Problem statement: What do the lines from the one containing "Click the Delete checked items icon" through the end of the entries say? Quote them exactly, and only them.
________________
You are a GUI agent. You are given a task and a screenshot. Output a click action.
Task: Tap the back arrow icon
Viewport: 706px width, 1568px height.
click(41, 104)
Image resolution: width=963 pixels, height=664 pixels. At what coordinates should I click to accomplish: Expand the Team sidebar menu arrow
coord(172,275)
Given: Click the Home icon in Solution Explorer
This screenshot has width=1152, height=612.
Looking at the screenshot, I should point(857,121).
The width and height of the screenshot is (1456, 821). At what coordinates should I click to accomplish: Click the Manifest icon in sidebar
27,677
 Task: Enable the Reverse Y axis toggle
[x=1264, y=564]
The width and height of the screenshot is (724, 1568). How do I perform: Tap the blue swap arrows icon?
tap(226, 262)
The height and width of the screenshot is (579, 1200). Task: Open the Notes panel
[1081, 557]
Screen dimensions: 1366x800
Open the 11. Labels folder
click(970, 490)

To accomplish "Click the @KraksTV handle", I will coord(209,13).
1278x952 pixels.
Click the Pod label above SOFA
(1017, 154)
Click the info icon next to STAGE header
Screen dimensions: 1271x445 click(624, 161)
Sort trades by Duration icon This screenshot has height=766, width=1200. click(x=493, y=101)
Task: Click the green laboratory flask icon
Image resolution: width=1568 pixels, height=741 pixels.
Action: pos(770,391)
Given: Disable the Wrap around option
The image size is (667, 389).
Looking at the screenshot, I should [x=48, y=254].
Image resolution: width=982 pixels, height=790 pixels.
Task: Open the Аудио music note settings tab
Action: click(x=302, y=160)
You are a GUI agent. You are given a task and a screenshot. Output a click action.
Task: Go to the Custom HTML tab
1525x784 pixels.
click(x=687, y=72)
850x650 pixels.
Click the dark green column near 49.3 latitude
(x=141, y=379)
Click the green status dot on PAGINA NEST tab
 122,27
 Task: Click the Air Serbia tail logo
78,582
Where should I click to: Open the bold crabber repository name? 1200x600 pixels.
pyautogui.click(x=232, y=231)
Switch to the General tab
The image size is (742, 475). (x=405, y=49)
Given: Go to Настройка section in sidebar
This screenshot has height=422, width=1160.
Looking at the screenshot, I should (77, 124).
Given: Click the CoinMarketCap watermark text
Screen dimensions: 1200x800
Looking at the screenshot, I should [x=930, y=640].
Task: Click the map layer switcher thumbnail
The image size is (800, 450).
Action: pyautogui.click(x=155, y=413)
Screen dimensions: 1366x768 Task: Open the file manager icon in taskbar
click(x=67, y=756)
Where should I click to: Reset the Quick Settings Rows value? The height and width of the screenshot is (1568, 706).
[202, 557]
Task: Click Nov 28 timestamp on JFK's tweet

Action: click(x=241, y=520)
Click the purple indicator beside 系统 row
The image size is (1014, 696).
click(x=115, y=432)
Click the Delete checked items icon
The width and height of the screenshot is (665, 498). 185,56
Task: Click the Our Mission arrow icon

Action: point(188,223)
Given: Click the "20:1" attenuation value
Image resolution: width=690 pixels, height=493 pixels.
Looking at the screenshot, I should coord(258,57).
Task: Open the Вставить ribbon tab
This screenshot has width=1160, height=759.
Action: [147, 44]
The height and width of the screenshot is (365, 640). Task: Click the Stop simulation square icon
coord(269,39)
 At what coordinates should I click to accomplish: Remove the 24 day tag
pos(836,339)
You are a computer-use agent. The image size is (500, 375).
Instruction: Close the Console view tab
________________
Exercise solution:
Click the Delete checked items icon
The width and height of the screenshot is (665, 498). 185,56
Task: Click the Our Mission arrow icon

Action: point(188,223)
Given: Click the "20:1" attenuation value
Image resolution: width=690 pixels, height=493 pixels.
Looking at the screenshot, I should coord(258,57).
Task: Open the Вставить ribbon tab
This screenshot has width=1160, height=759.
Action: [147, 44]
The height and width of the screenshot is (365, 640). Task: Click the Stop simulation square icon
coord(269,39)
 At what coordinates should I click to accomplish: Remove the 24 day tag
pos(836,339)
You are a computer-use agent. The image size is (500, 375).
Instruction: Close the Console view tab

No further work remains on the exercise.